- _Source extract_:
*** Begin section ***

Swallowing the red pill means a lot more, too. It’s watching with a sense of unease as those born male are allowed to compete in female sports. It’s being honest about the slide into the absurd for perhaps once great institutions such as the ABC. It is, really, a lot of things.


This book is also about mindset. It encourages you to ask questions about who we are as a people, particularly as a Western people. Do we know our history, or are we happy to centralise power at the drop of a hat when history and logic suggest the opposite should be done to move ourselves forward? Do we in fact worship government? Do we do so because we are fast losing the role of the father in the home and a sense of the divine within the community? Are we, then, perhaps following in some general ways the footsteps of many of the most destructive civilisational collapses in history?


And if so, then do we care enough? Moreover, do we care to investigate all sides of an issue, and to openly seek more perspectives instead of silencing ideas? Do we care to ask why a particular perspective might be becoming censored, and what history has to tell us about this? Do we care to be made uncomfortable in our learning? Or, on the contrary, will we simply pretend that certain people don’t exist? People such as Nobel Prize winner and virologist Luc Montagnier, who has called mass vaccination during the kind of outbreak we are supposedly seeing simply an unthinkable mistake that can only create variants. Will we be ok with Forbes deleting an article this year that was written by an education expert and asserted that forcing schoolchildren to wear face masks was causing psychological trauma for them? (Note that the article was deleted just as it started to go viral.) What’s more, will we simply ignore U.S. crime statistics such as the following: for every 10,000 black people arrested for violent crime, 3 are killed, but for every 10,000 white people arrested for violent crime, 4 are killed. Such a stat is reflective of many more similar ones, which begs the question: what exactly were those riots in 2020 all about? Further, are we ok with the Dan Andrews government in Victoria arresting and jailing Monica Smit around her opposition to lockdowns, then refusing her bail because she does not wish to shut down her political organisation Reignite Democracy Australia, which itself has an application before the electoral commission to become a political party?

*** End section ***

- _Activity list_:
A - In the book excerpt, what is the name of Monica Smit's political organisation?
B - Extract from the book excerpt the stretch from "This book is" through "collapses in history?".
C - Translate this sentence from the book excerpt into Spanish: "It encourages you to ask questions about who we are as a people, particularly as a Western people."

- _Information provided_:
*** Begin section ***

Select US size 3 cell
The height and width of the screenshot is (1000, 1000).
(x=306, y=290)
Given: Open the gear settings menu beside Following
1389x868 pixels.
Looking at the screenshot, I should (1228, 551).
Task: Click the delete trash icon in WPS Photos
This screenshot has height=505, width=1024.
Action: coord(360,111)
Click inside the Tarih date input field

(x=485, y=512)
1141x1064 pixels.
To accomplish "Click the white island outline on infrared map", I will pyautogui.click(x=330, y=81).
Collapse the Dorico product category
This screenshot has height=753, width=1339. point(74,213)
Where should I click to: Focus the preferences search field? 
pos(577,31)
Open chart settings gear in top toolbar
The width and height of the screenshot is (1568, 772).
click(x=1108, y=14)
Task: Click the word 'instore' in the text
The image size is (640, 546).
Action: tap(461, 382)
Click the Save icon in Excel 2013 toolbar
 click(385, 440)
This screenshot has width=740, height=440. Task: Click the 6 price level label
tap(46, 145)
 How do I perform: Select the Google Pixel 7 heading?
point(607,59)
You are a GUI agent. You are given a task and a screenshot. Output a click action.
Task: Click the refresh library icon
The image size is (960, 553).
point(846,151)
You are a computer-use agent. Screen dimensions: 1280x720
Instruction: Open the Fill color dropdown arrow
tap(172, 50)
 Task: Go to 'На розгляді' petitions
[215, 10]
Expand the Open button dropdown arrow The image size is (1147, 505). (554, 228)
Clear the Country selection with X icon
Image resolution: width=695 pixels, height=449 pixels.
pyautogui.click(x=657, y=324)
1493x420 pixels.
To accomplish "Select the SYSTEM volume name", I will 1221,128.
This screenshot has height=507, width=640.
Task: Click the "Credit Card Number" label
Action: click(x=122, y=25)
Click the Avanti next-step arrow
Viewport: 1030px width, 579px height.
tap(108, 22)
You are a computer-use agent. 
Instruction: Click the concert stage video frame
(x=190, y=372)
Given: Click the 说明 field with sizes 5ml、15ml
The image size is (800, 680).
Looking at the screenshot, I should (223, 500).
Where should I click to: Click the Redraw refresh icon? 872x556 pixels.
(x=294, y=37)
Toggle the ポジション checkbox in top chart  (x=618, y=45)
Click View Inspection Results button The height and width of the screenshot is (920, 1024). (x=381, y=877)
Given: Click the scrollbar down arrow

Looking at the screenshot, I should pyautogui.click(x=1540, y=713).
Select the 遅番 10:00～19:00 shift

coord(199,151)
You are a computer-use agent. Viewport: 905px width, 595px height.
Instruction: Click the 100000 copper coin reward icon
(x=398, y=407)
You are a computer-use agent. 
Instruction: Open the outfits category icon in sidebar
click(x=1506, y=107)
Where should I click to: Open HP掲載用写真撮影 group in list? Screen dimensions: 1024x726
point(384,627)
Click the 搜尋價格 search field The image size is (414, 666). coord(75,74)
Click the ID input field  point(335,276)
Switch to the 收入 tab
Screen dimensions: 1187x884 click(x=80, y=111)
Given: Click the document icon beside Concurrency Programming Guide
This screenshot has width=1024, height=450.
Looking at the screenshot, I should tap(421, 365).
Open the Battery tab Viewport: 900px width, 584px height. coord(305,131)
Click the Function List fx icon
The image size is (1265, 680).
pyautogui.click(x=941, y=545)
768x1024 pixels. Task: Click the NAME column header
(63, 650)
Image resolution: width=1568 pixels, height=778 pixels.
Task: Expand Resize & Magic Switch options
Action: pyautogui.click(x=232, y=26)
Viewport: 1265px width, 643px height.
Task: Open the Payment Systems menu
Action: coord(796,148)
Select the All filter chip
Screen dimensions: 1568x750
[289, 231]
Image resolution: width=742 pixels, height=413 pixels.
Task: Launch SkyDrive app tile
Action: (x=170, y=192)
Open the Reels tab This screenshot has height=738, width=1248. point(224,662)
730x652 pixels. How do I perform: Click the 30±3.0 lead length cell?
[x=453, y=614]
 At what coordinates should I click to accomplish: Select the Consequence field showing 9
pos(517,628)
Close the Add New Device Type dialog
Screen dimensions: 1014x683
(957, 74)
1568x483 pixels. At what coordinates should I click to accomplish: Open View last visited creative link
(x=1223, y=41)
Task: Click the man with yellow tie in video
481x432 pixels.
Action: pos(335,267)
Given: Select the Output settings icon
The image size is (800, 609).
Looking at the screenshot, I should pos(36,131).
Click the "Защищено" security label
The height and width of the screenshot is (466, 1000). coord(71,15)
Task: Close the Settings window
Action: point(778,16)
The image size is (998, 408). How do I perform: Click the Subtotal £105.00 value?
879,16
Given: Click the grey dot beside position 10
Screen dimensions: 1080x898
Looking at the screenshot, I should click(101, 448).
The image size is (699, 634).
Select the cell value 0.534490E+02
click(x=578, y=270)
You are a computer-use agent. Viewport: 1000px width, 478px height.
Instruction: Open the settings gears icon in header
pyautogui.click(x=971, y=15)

*** End section ***

- _Task answers_:
A - Reignite Democracy Australia

B -
This book is also about mindset. It encourages you to ask questions about who we are as a people, particularly as a Western people. Do we know our history, or are we happy to centralise power at the drop of a hat when history and logic suggest the opposite should be done to move ourselves forward? Do we in fact worship government? Do we do so because we are fast losing the role of the father in the home and a sense of the divine within the community? Are we, then, perhaps following in some general ways the footsteps of many of the most destructive civilisational collapses in history?

C - Te anima a hacerte preguntas sobre quiénes somos como pueblo, en particular como pueblo occidental.